Datenschutz in Deutschland, ein hohes Gut. Und Datenschutz wird gerade in Unternehmen unterschätzt. Da kommen wir dann auch schon auf die Cloud.
Ein Unternehmen, das Kundendaten evtl. Profile vorhält, ist der Herr über diese Daten. An Dritte dürfen diese nicht ohne explizite Zustimmung übermittelt werden. Beispiel Schufaklausel. Derartige Zustimmungen müssen informiert erfolgen und dürfen nicht im Kleingedruckten untergehen. Damit nicht bei jeder Kleinigkeit eine Einwilligung eingeholt werden muss, gibt es dann im Bundesdatenschutzgesetz (BDSG) die Datenverarbeitung im Auftrag.

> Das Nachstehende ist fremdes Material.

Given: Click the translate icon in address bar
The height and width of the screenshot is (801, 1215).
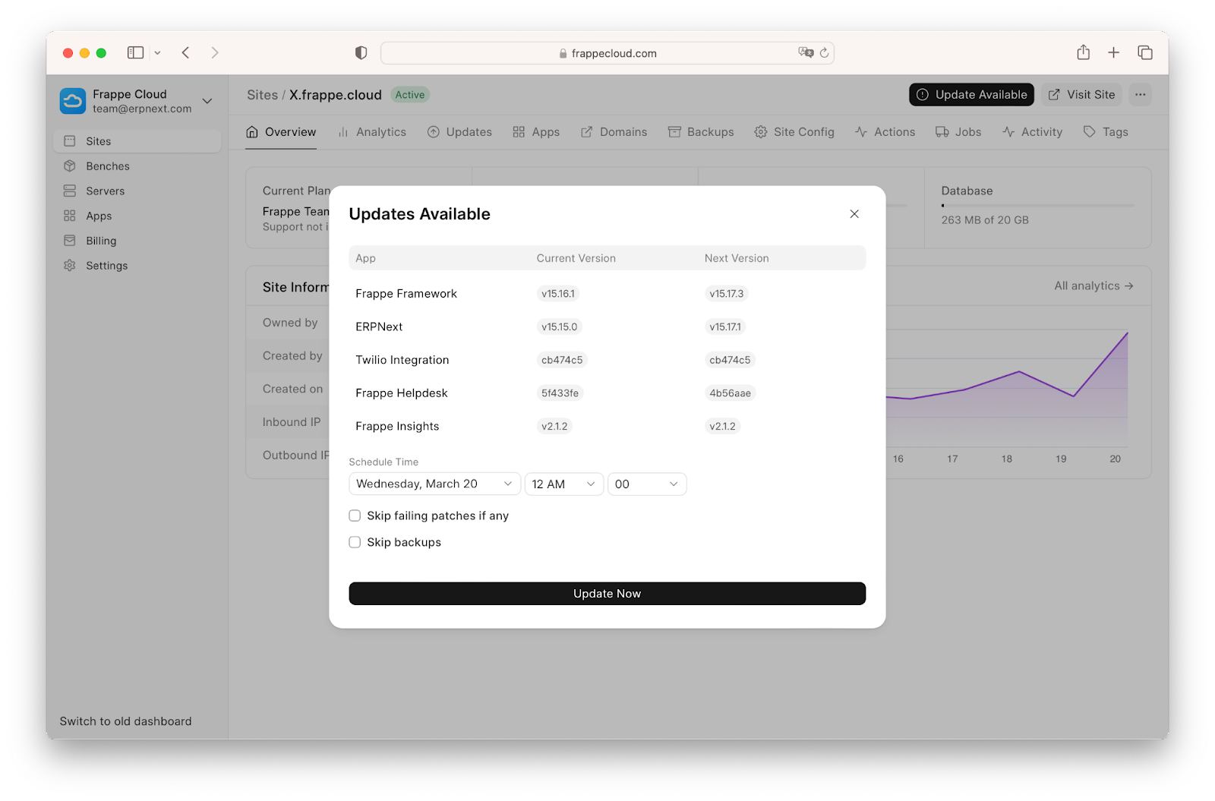Looking at the screenshot, I should point(805,52).
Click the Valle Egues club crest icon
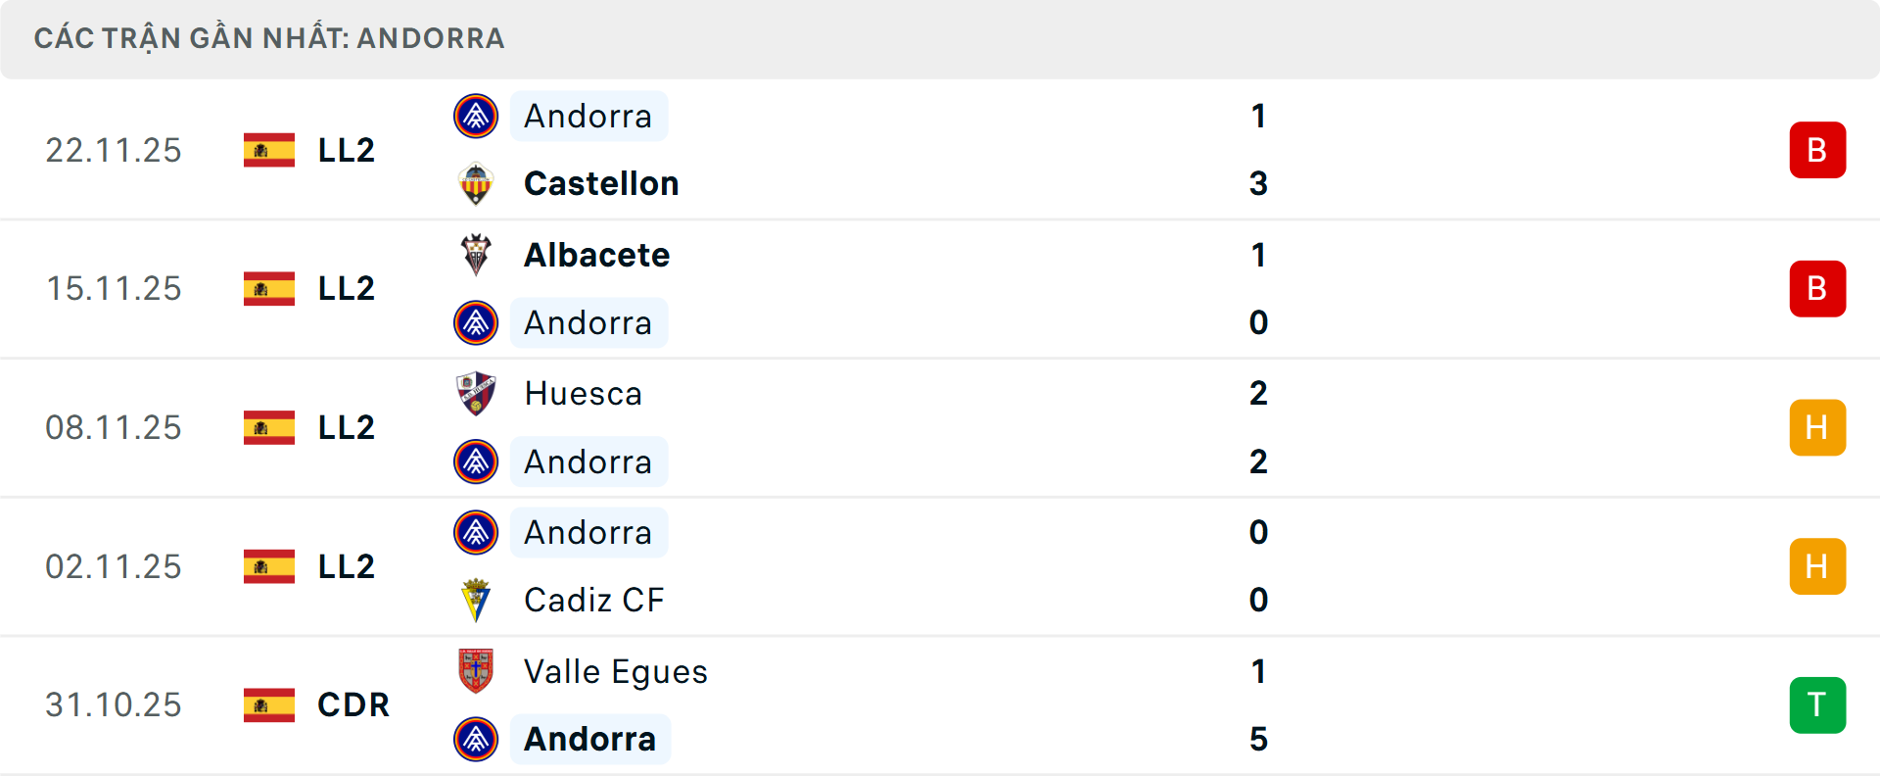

Auch hier gibt es Hürden für das Unternehmen (Auftraggeber) und dem Datenverarbeiter im Auftrag (Auftragnehmer). Nach außen tritt immer der Auftraggeber zu seinen Kunden auf. Dieser haftet auch gegenüber seinen Kunden, egal was der Auftragnehmer getan hat, z.B. illegaler Datenabzug, Übermittlung an Dritte, offene Datensätze im Internet. Hinzu kommt dann auch noch der Imageschaden für den Auftraggeber.
Heikel wird es dann, wenn man die Daten in andere Länder auslagert. Dies darf man nur, wenn es dort mindestens das gleiche Datenschutzniveau gibt. Nachdem das Safe Harbor Abkommen zwischen der EU mit den USA durch den EuGH gekippt wurde, gibt es also das „Privacy Shield“. Nur darf man den USA hier trauen?
Folgen für die Cloud
Was hat das nun mit der Cloud zu tun? Ganz einfach, selbst ein Backup in der Cloud stellt bereits eine Datenverarbeitung im Auftrag dar. Hier sind alle Regeln des BDSG durch Auftraggeber und –nehmer zu erfüllen. Ob nun aber ein Auftragnehmer aus den USA mit Servern außerhalb der EU diese Vertragsinhalte nun erfüllt oder besser gesagt „erfüllen darf“ ist weiterhin zweifelhaft. Microsoft wehrte sich ja gegen Herausgabe von Daten auf einem Server in Irland in die USA. Bisher erfolgreich. So zumindest nach außen in der offizielle Version.
Die Deutsche Telekom hat mit ihren Servern in Deutschland da einen leichteren Stand. Ob dort die Daten vor Zugriff Dritter wirklich sicher sind, weiß aber auch niemand.
Fazit: Normalerweise gehören personenbezogene Daten nicht in eine Cloud, das gilt auch für Firmengeheimnisse. Zumindest sollte man hier zunächst EU-Anbietern über den Weg trauen und die Finger von amerikanschen Unternehmen lassen und sind sie auch noch so günstig.
Noch besser ist es allerdings ganz auf die Cloud zu verzichten.